*Texte présenté*.

Roxane, épouse d’Alexandre le Grand, incarnait la femme jalouse prête à assassiner ses rivales. Xanthippe, femme de Socrate, devint la mégère proverbiale, poison quotidien de son mari. Fulvia, qui épousa Marc Antoine, était accusée de le dominer – façon de conspuer les deux époux à la fois. Agrippine, épouse et meurtrière de l’empereur Claude, puis mère, tutrice et victime de Néron, portait à des sommets l’exercice féminin du pouvoir et du mal. Caroline Petit n’oublie pas de rappeler que ces portraits alimentaient un discours misogyne qui justifiait l’infériorité sociale des femmes et qui était produit par les hommes, comme la totalité de la littérature ancienne.
L’autre et donc le mal étaient aussi, pour les Grecs puis les Romains, le barbare, l’étranger. Aux Perses revenaient la cruauté et les tortures raffinées que se plaisait à raconter l’historien Plutarque au IIe siècle de notre ère. Aux Celtes, la brutalité et le sacrilège, voire le sacrifice humain, jusqu’à justifier les massacres commis par Jules César lors de la guerre des Gaules. Aux Carthaginois, ennemis mortels de Rome, le mépris pour les lois, l’honneur et le respect des dieux, c’est-à-dire les valeurs cardinales romaines.
L’altérité et le mal associé pouvaient encore se cacher dans les mœurs sexuelles. Adultère, sexualité libre, pédophilie et zoophilie étaient mêlées dans une réprobation commune par les philosophes, qui semblaient néanmoins peu écoutés par leurs contemporains sur ce point. Mais chez les biographes comme Suétone, ou les orateurs comme Cicéron, le procès en débauche était aussi une arme pour salir un mauvais empereur, un rival politique et bien sûr une femme, dont la liberté sexuelle était encore plus condamnable, puisque jugée contraire à sa nature soumise.
Avec l’émergence du christianisme à la fin de l’Antiquité, le mal s’incarne et prend un nom : Satan. Il cherche à s’immiscer en chacun et partout, y compris là où les Grecs et les Romains ne l’auraient jamais soupçonné : jusque dans leur propre culture littéraire, philosophique et artistique, que saint Jérôme admire, mais à laquelle il jure de renoncer comme au mal, appelant tous les chrétiens à l’imiter. L’accusation de barbarie se retourne alors contre cette culture, désormais classique, au nom de laquelle empereurs et apologistes polythéistes appellent à combattre les chrétiens.

*Actions à réaliser*.
1 – D'après le texte sur le mal dans l'Antiquité, quel nom le mal prend-il avec l'émergence du christianisme ?
2 – Extrayez du texte sur le mal dans l'Antiquité le passage qui commence par « Avec l’émergence du » et se poursuit jusqu'à « combattre les chrétiens. ».
3 – Prolongez, s'il vous plaît, le texte sur le mal dans l'Antiquité à la suite de sa dernière phrase.

*Données sources*.
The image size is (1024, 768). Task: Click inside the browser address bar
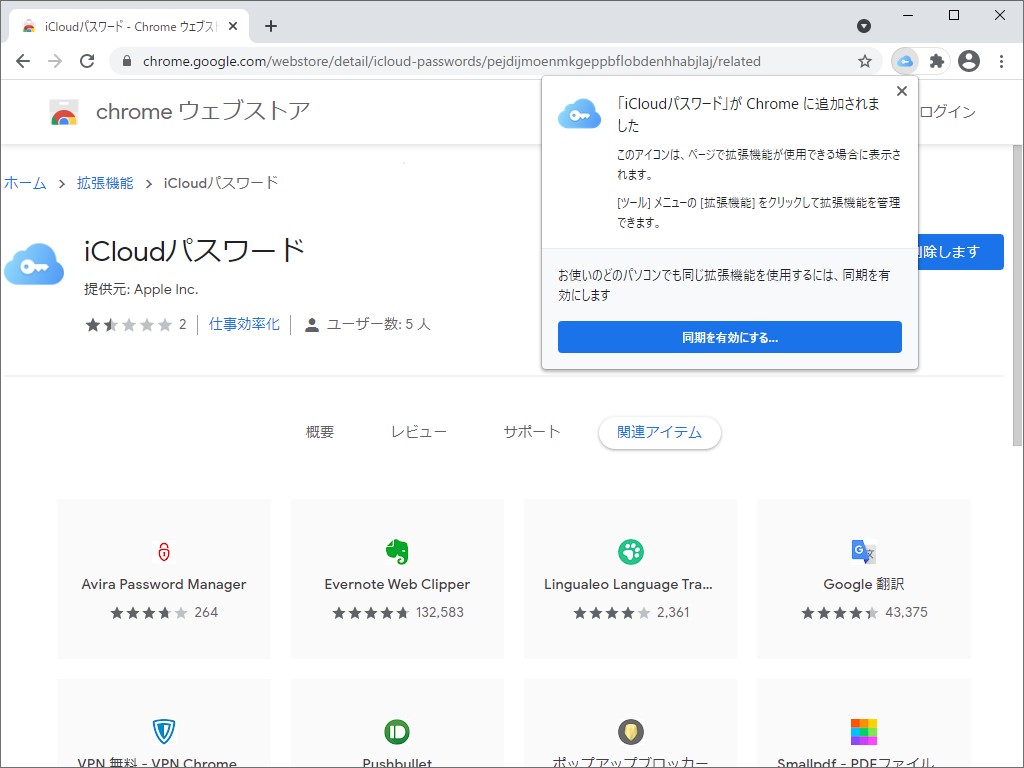[400, 61]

*Réponses numérotées*.
1 – Satan.

2 –
Avec l’émergence du christianisme à la fin de l’Antiquité, le mal s’incarne et prend un nom : Satan. Il cherche à s’immiscer en chacun et partout, y compris là où les Grecs et les Romains ne l’auraient jamais soupçonné : jusque dans leur propre culture littéraire, philosophique et artistique, que saint Jérôme admire, mais à laquelle il jure de renoncer comme au mal, appelant tous les chrétiens à l’imiter. L’accusation de barbarie se retourne alors contre cette culture, désormais classique, au nom de laquelle empereurs et apologistes polythéistes appellent à combattre les chrétiens.

3 –
Mais l’innovation chrétienne a ses limites. Les premiers suspects restent des suspectes, et Ève remplace Pandore comme mère de tous les maux et justification de la soumission de ses descendantes. L’épineuse question de la juste punition des méchants prolonge plus qu’elle ne rompt avec la pensée classique. Pour Platon, le mal était sa propre punition et le méchant souffrait de son crime plus encore que sa victime. Pour Plutarque, historien et philosophe platonicien, la responsabilité ultime de sanctionner le mal revenait aux dieux, dont la justice pouvait se faire attendre, parfois jusqu’à la mort des méchants, voire dans leurs vies suivantes. Pour les chrétiens, ce sera dans l’au-delà que les méchants seront enfin démasqués et punis à la hauteur de leurs méfaits.
Caroline Petit ne propose pas une étude systématique et exhaustive, mais plutôt une anthologie des réflexions anciennes sur le mal et ses scelerati. Autant de matière à réflexion pour le lecteur moderne, invité à mettre en perspective ses catégories et ses certitudes. Elle propose ainsi un exemple de ce qu’est aujourd’hui pour nous l’Antiquité gréco-romaine.
Non plus seulement un « miracle », comme le disait Renan, pour qui presque tout ce qui ferait la culture occidentale était déjà en germe dans l’Athènes de Périclès. Mais aussi une civilisation autre, comme l’a montré Jean-Pierre Vernant et comme l’entendent les anthropologues : un miroir où nous observer nous-mêmes, et constater que nos évidences n’ont rien d’universel, même (ou surtout ?) quand elles touchent à des catégories aussi essentielles que le bien et le mal.